In an attempt to appeal to information security executives and practitioners, some vendors have positioned Machine Learning (ML) – often liberally decorated as “Artificial Intelligence” (AI) – as a panacea for information security’s challenges. In many cases, the hype has gone well beyond reality and become marketing nonsense. Is there a useful place in information security for machine learning? Most definitely. Will algorithms replace domain experts? No. Is machine learning automagically better than other carefully crafted detections because, well, math? No.

Whether you’re on the vendor side (as I am) or on the user side (as many of you surely are), there is far more nuance to effectively using ML to achieve your security objectives. ML can be extremely powerful, but it is not always the answer. Even when it is the best tool for the job, it is very easy to screw up a ML model due to the use of bad data, incomplete data, the wrong features, or a variety of other factors. Worse, vendors’ poorly explained metrics and unverified claims can make it impossible for users to recognize bad implementations.

Even the concepts themselves are misused and mischaracterized interchangeably, leading to the necessity for articles to ‘demystify’ AI and ML in security. To simplify, AI is the practice of making computers behave or reason in an “intelligent” manner. ML is a subset of AI, in which the computer makes predictions or insights from data. In security, most discussions related to AI are actually just ML so we will stick to that terminology here for consistency.

As ML remains a hot buzzword in security, the misconceptions surrounding it only seem to be increasing. I’ll first address many of the misconceptions of ML in security, and then highlight the advantages of good ML-driven solutions when properly implemented. Given the range of pitfalls and considerations required to optimize a ML-driven solution, a hybrid approach of domain expertise combined with ML is necessary. It is this interplay that has made our research and development so successful, and continues to innovate our detection and protection capabilities within the Endgame platform.

Common Misconceptions

Various myths about ML are gaining a foothold in the security community. Many industry veterans are rightly skeptical and growing increasingly cynical as they watch vendors claim their magical ML solutions will solve all security problems. Machine learning is not the silver bullet often claimed. Below are four of the biggest misconceptions in security that result from that type of messaging.

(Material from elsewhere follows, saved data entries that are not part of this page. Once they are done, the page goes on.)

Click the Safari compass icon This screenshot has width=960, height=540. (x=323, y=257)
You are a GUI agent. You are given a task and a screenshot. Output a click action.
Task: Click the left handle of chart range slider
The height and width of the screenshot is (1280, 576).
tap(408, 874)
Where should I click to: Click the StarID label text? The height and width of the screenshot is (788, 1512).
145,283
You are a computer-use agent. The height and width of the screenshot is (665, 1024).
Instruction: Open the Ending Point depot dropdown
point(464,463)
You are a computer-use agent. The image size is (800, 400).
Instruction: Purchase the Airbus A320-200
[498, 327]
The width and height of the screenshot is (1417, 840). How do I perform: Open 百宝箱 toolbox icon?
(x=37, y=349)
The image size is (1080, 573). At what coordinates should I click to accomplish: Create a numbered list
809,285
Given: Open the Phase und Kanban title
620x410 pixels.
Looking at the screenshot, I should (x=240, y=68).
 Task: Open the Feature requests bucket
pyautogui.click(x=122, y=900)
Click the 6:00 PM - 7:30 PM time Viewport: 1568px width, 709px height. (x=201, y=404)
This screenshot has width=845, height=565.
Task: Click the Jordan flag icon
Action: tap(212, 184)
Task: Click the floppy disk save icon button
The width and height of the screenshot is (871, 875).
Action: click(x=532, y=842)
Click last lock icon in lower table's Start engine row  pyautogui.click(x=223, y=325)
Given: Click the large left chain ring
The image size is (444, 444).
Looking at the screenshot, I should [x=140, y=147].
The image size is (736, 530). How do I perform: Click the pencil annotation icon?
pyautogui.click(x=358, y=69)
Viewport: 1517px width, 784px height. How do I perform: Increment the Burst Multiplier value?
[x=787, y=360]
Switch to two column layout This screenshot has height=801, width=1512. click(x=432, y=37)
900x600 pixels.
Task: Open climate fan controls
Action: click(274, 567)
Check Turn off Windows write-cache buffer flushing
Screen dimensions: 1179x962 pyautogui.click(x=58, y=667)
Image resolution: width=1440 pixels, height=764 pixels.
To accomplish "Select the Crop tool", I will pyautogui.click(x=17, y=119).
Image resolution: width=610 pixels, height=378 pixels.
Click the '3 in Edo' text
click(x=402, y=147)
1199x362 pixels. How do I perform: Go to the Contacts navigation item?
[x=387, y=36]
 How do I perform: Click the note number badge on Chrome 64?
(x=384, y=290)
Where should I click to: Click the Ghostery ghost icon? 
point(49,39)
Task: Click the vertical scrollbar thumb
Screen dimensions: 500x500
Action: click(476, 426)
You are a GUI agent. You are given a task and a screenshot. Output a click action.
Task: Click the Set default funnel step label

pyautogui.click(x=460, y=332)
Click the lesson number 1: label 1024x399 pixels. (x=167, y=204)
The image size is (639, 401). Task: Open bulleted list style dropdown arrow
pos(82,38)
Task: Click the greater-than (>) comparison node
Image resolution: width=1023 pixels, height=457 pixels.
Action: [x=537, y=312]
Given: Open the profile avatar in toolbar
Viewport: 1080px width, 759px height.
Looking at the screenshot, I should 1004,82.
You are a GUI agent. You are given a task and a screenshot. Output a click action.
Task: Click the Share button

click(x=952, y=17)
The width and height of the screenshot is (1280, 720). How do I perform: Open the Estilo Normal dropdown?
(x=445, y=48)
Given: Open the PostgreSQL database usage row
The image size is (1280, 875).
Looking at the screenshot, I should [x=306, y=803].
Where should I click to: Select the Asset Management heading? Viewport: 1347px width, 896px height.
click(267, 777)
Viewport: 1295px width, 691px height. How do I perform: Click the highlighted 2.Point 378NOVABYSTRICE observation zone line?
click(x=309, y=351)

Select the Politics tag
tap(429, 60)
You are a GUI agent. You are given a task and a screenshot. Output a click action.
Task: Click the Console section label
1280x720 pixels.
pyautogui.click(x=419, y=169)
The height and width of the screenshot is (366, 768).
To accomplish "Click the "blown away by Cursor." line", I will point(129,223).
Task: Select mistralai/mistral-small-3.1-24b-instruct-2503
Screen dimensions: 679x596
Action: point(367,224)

  1. ML REPLACES THE NEED FOR SKILLED EMPLOYEES: This is not likely in infosec. According to some projections, the industry will face close to a two million workforce shortage by 2022. Demand for talent is likely to outstrip supply for a long time. Vendors need experts well versed in both ML and security to properly implement ML-driven security products. In addition, security teams need people to interpret the results and take actions via their tools, whether they are ML-driven or not. Some organizations may be able to reduce the need for additional resources, but don’t expect a significant drop. ML can augment your current workforce, but the value of your human capital isn’t going down anytime soon.
  2. ML IS INHERENTLY BETTER THAN HUMANS AT FINDING AND STOPPING INTRUSIONS: There are instances where this is true, but it is not universal. To be effective, solutions which are implemented using ML need to be trained, tuned, and tested by domain experts who understand the problem. Solutions which lack this rigor tend to be ineffective, noisy, and ultimately shelved by users.
  3. IN ML, ALGORITHMS ARE THE MOST IMPORTANT FACTORS: We hear a lot about deep learning, neural networks, and a host of other fancy sounding terms. Most people don’t know what these words mean, but they sound great! The truth is that the quality of the data you feed to any ML technology greatly determines the real-world efficacy of the resulting model. Data curation, cleaning and labeling is hard and extremely time consuming. It requires deep domain knowledge and collaboration between data scientists and security experts.
  4. ML IN SECURITY IS ONLY ABOUT DETECTION: It is true that ML is an excellent way to solve some detection problems, but security is much bigger than your appliance blocking or finding something bad. False positives happen. An alert rarely tells the entire story of an attack. Security teams often need help deciding what to do next and how to respond. The industry’s narrow focus on ML only for detection has hindered potential advances in other key areas such as triage, response, and workflow.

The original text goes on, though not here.